The partial derivatives in Eq. (13) are computed by integral image and a group of box filters as illustrated in Fig. 4. The images of before and after filtering out the key-point on the edge are shown in Fig. 5. After filtering out the key-points on edge, the scale space quadratic interpolation is performed for every key-point to get a sub-pixel accurate location (Fig. 5).

Fig. 4
figure 4

Using integral image and box filters to compute the partial derivatives of Hessian matrix. (a) The integral image: SUM = A + D − B − C. (b) Box filters to compute the partial derivatives of the Hessian matrix

Fig. 5
figure 5

Before-and-after filtering out the edge key-points. (a) Before filtering out the edge key-points. (b) After filtering out the edge key-points

6 Experimental Results

The accuracy of our method is validated by the performance comparison of the approximated SIFT detector, SIFT detector, SURF detector, and FAST detector. The SIFT code implemented by Rob Hess [18] is used in our experiment. For the SURF algorithm, we use the original implementation released by its authors. The FAST detector in our experiment is implemented in OpenCV 3.2.0. The datasets proposed by Mikolajczyk and Schmid [19] are used for the evaluation. There are totally 8 datasets, and each dataset has six images with increasing amount of deformation from a reference image. The deformations, covering zoom and rotation (Boat and Bark sequences), view-point change (Wall and Graffiti sequences), brightness changes (Leuven sequence), blur (Trees and Bikes sequence) as well as JPEG compression (UBC sequence), are provided with known ground truth which can be used to identify the correspondence. The repeatability score introduced in [19] is used to measure the reliability of the detectors on detecting the same feature point under different deformations of the same scene. The repeatability score is defined as the ratio between the number of corresponding features and the smaller number of features in one image in the image pair.

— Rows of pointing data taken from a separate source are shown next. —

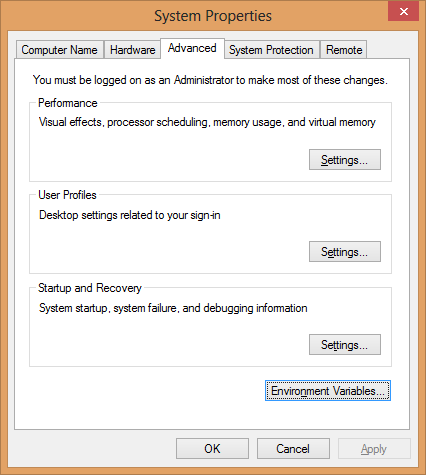
Task: Click the greyed-out Apply button
Action: (x=374, y=449)
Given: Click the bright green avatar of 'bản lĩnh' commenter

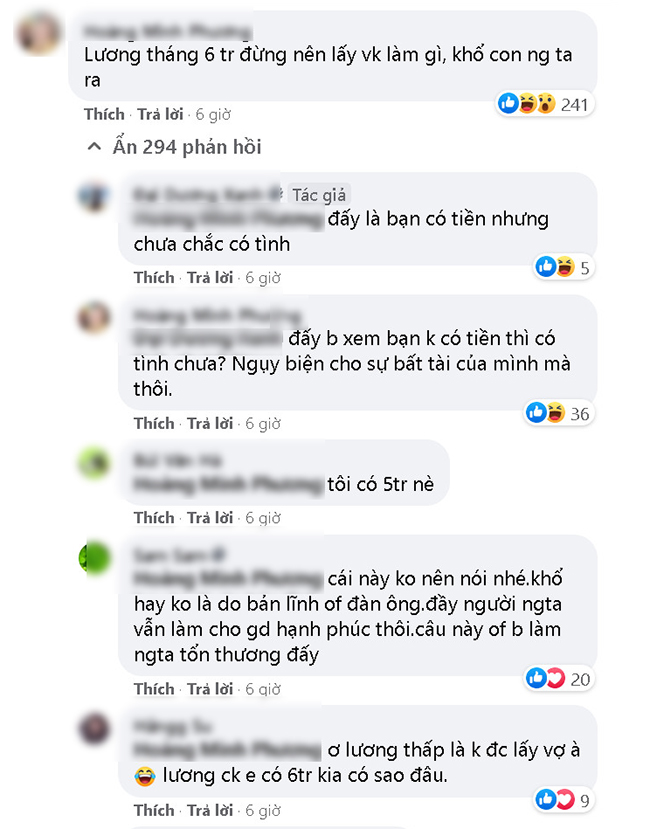Looking at the screenshot, I should [x=94, y=558].
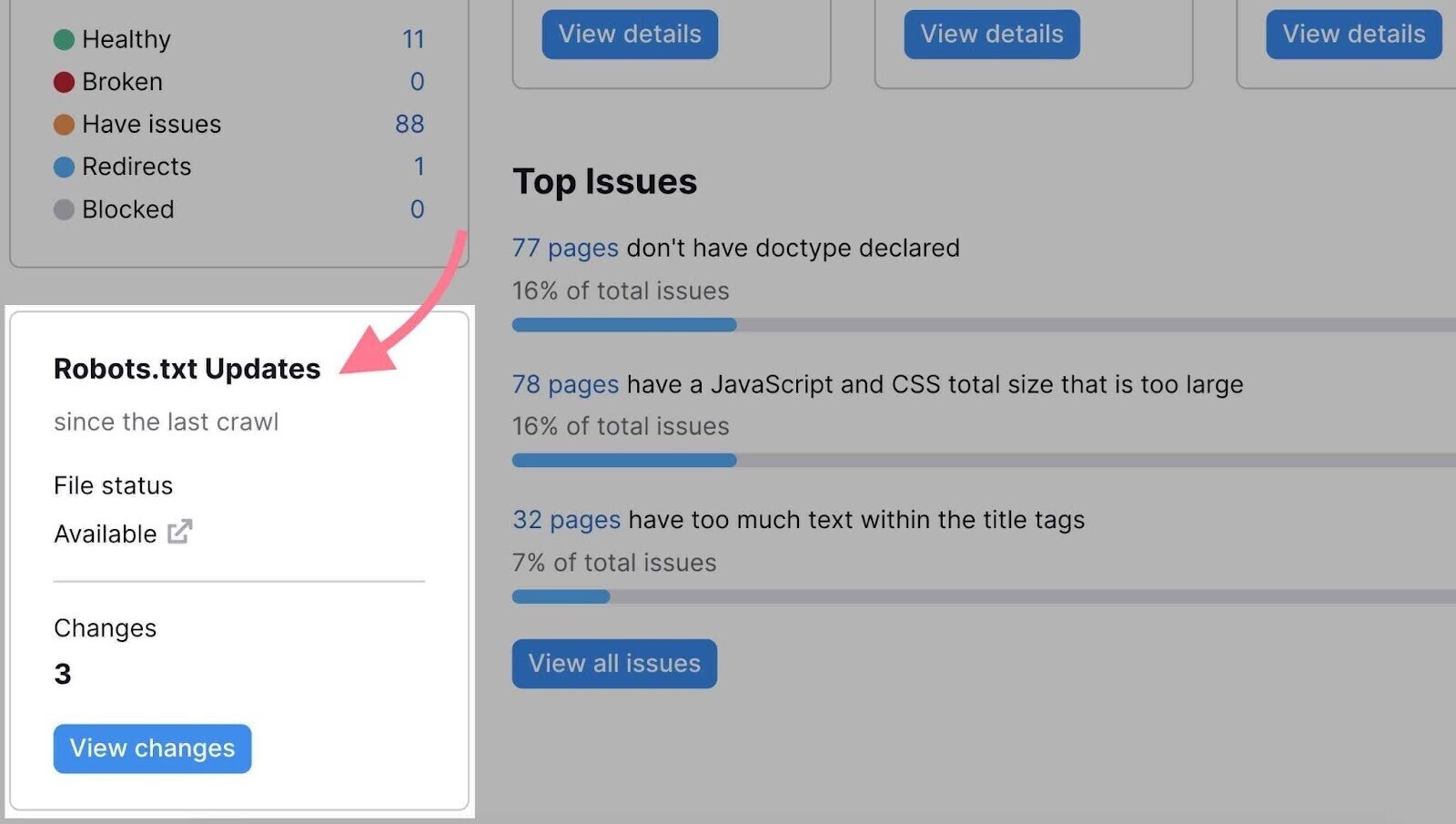Click the View all issues button
The height and width of the screenshot is (824, 1456).
click(x=614, y=664)
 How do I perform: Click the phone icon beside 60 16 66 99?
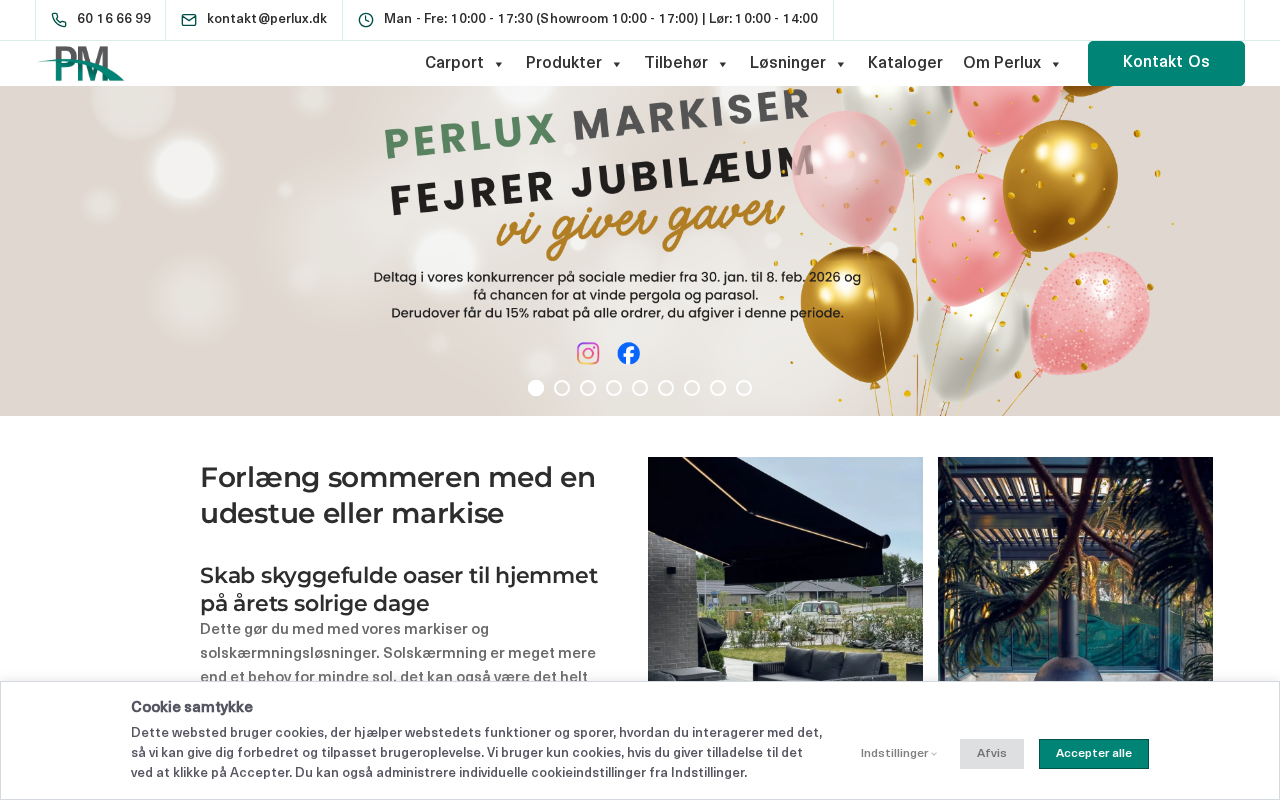pyautogui.click(x=59, y=20)
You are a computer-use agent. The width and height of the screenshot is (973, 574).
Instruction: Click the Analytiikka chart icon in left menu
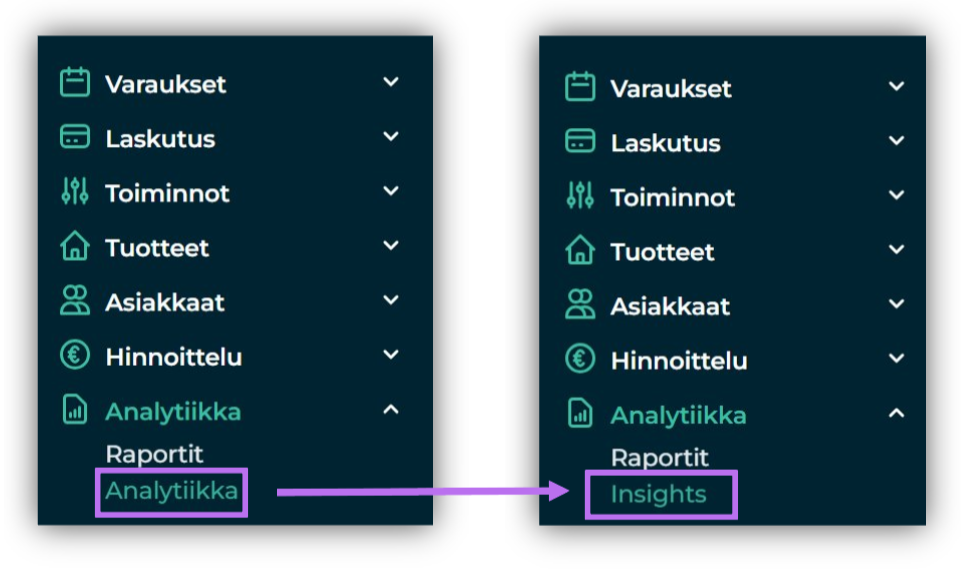pos(75,410)
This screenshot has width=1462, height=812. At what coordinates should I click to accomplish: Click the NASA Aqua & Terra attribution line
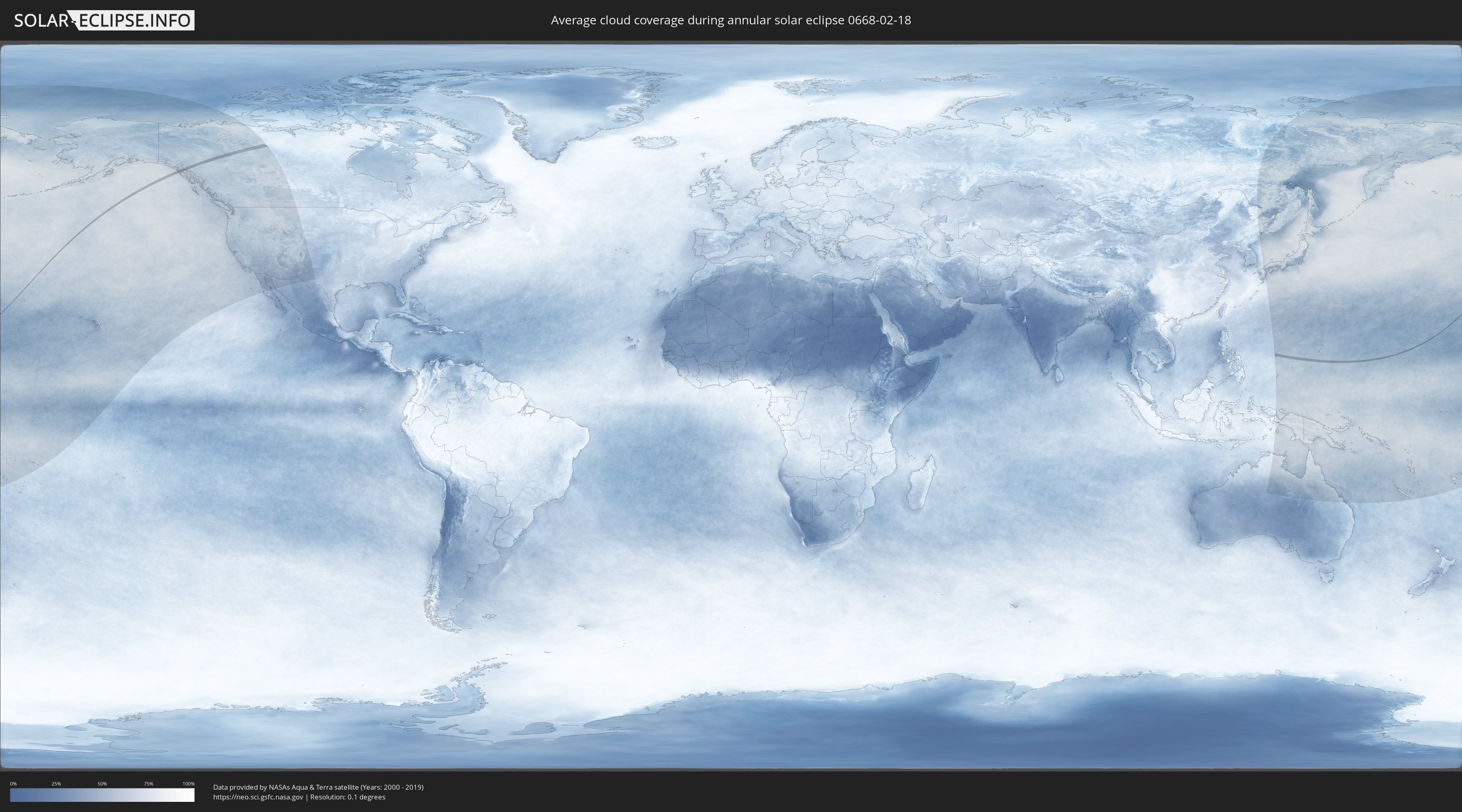pos(318,787)
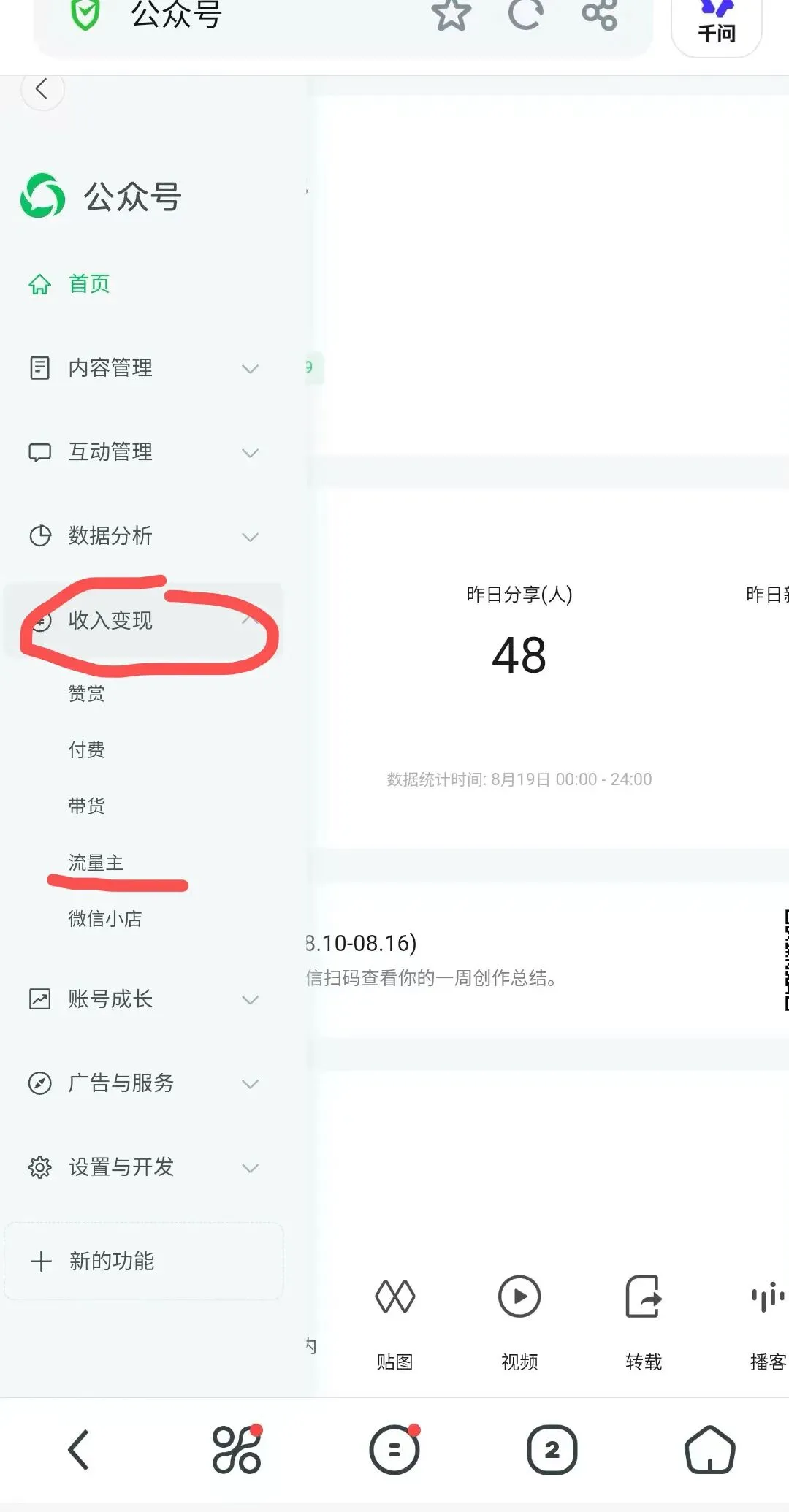Open the browser menu icon with red dot

394,1449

To give a fair comparison, the thresholds of these detectors are adjusted to give approximately equal number of feature points as SURF detector detected. The results in Fig. 6 show that the SIFT detector has the best performance in most cases, and the proposed method is close to SIFT and better than SURF and FAST detector.

Fig. 6
figure 6

The repeatability of several key-point detectors

The efficiency of the proposed method is also compared to SIFT, SURF, and FAST. The times of detection of the key-points in the first image of the wall sequence is shown in Table 1, where we can see that the FAST detector is most efficient among all methods, but it merely detects key-points in one scale, while others detect them in more than 10 scales. The proposed method is about 3 times faster than SURF and 10 times faster than SIFT. Real-world image matching using the approximated SIFT detector with SURF descriptor is shown in Fig. 7.

Table 1 Timing results of SIFT, SURF, FAST and our method for key-point detection on the first image of the Wall sequence (size: 1000 × 700 pixels)
Fig. 7
figure 7

Real-world image matching using the approximated SIFT detector with SURF descriptor

7 Conclusion

In this paper we have proposed a framework to efficiently and accurately approximate the SIFT scale space for key-point detection. The quantitative relation between repeated averaging filtering and Gaussian filtering has been analyzed, and a group of averaging filters has been found to accurately approximate the DOG detector. Experimental results demonstrate that the proposed method is about 10 times faster than SIFT detector, while preserving the high accuracy and high repeatability of the SIFT detector.